- [PROMPT]
Your answer must be an exact transcription of every record below, with the pictures omitted.

============

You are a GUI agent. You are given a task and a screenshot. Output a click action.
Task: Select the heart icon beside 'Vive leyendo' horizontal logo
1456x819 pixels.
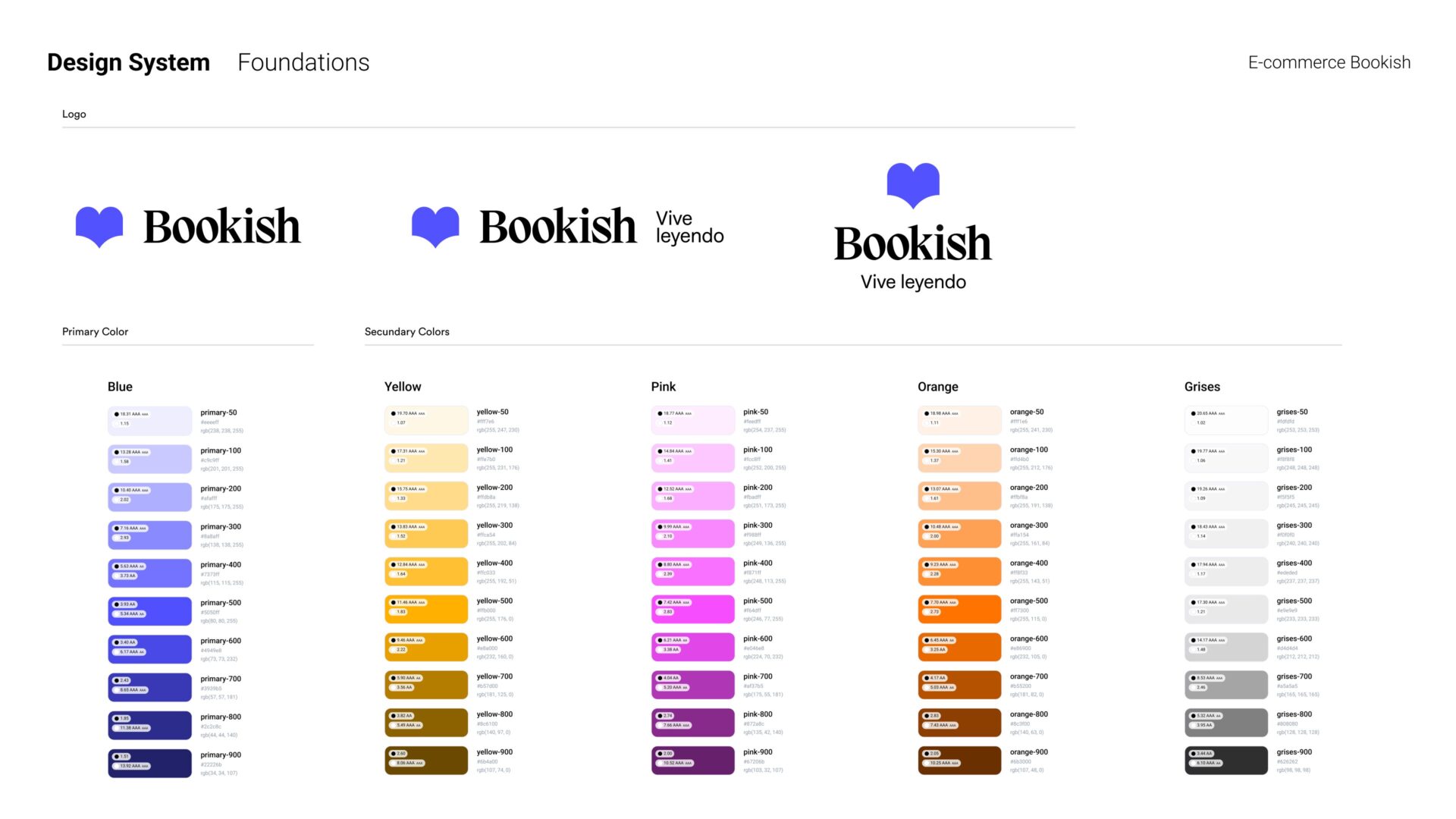pos(435,227)
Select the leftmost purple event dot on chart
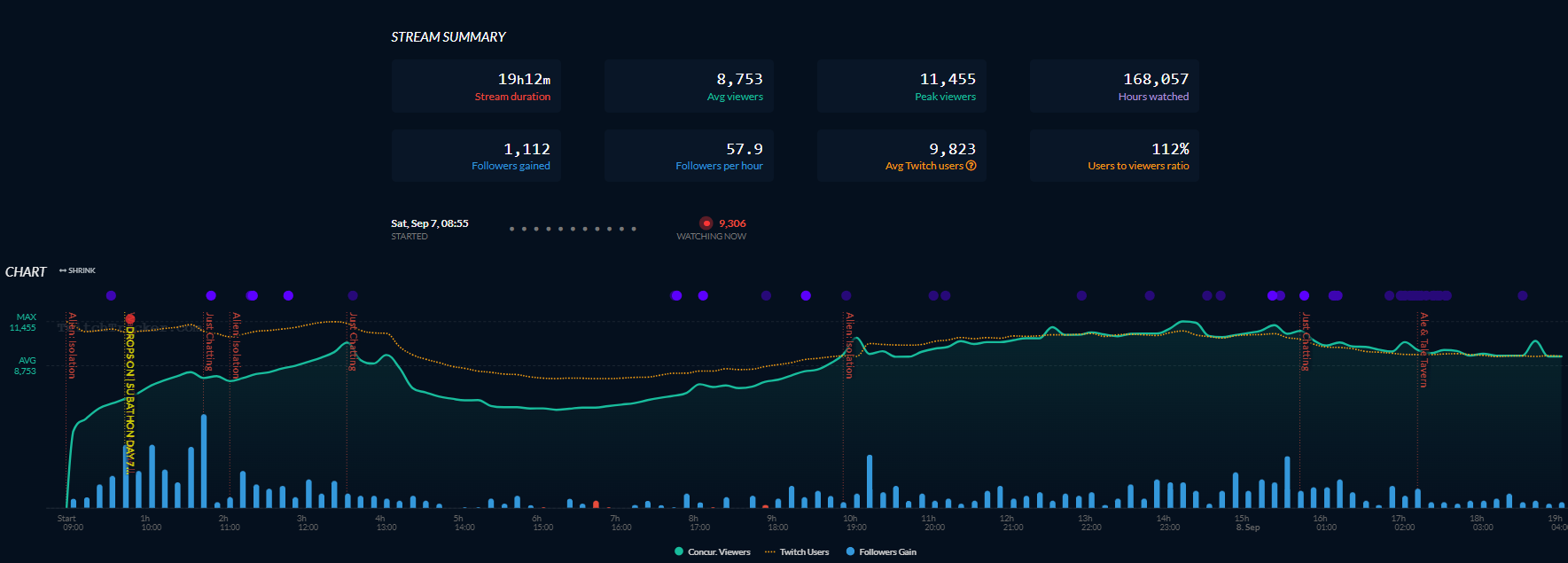 [111, 295]
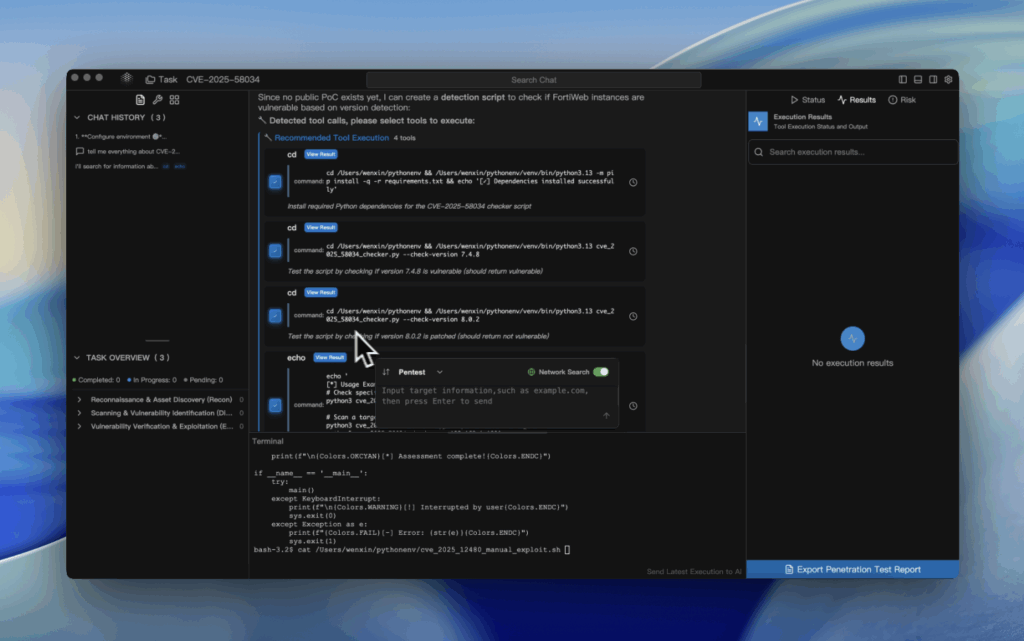
Task: Toggle bottom panel layout icon in title bar
Action: pos(918,79)
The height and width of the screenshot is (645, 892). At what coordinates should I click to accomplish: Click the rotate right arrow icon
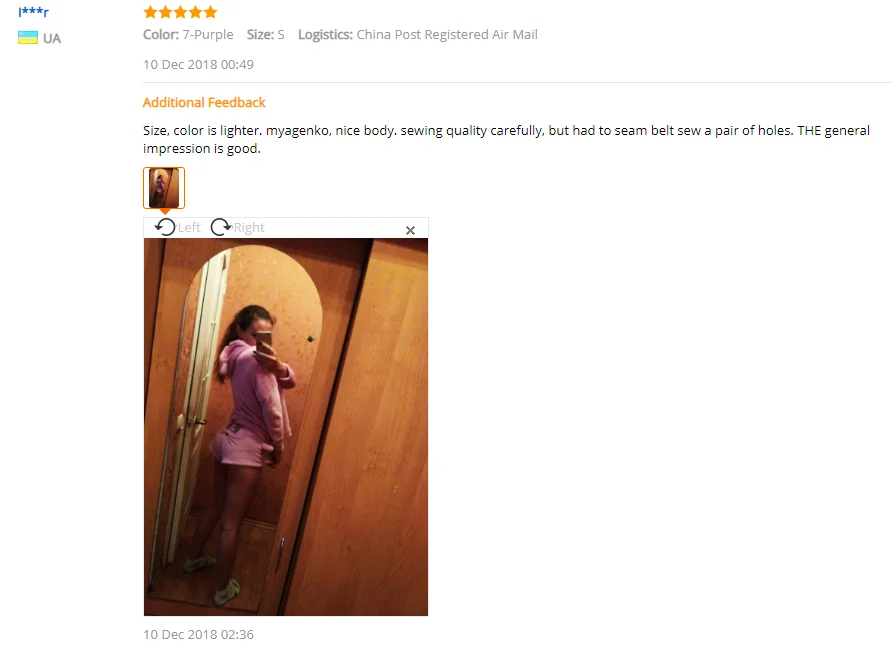[x=220, y=227]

============

- [SOLUTION TO THE EXERCISE]
You are a GUI agent. You are given a task and a screenshot. Output a click action.
Task: Select the heart icon beside 'Vive leyendo' horizontal logo
1456x819 pixels.
pos(435,227)
Select the leftmost purple event dot on chart
 [111, 295]
Task: Toggle bottom panel layout icon in title bar
Action: pos(918,79)
The height and width of the screenshot is (645, 892). At what coordinates should I click to accomplish: Click the rotate right arrow icon
[x=220, y=227]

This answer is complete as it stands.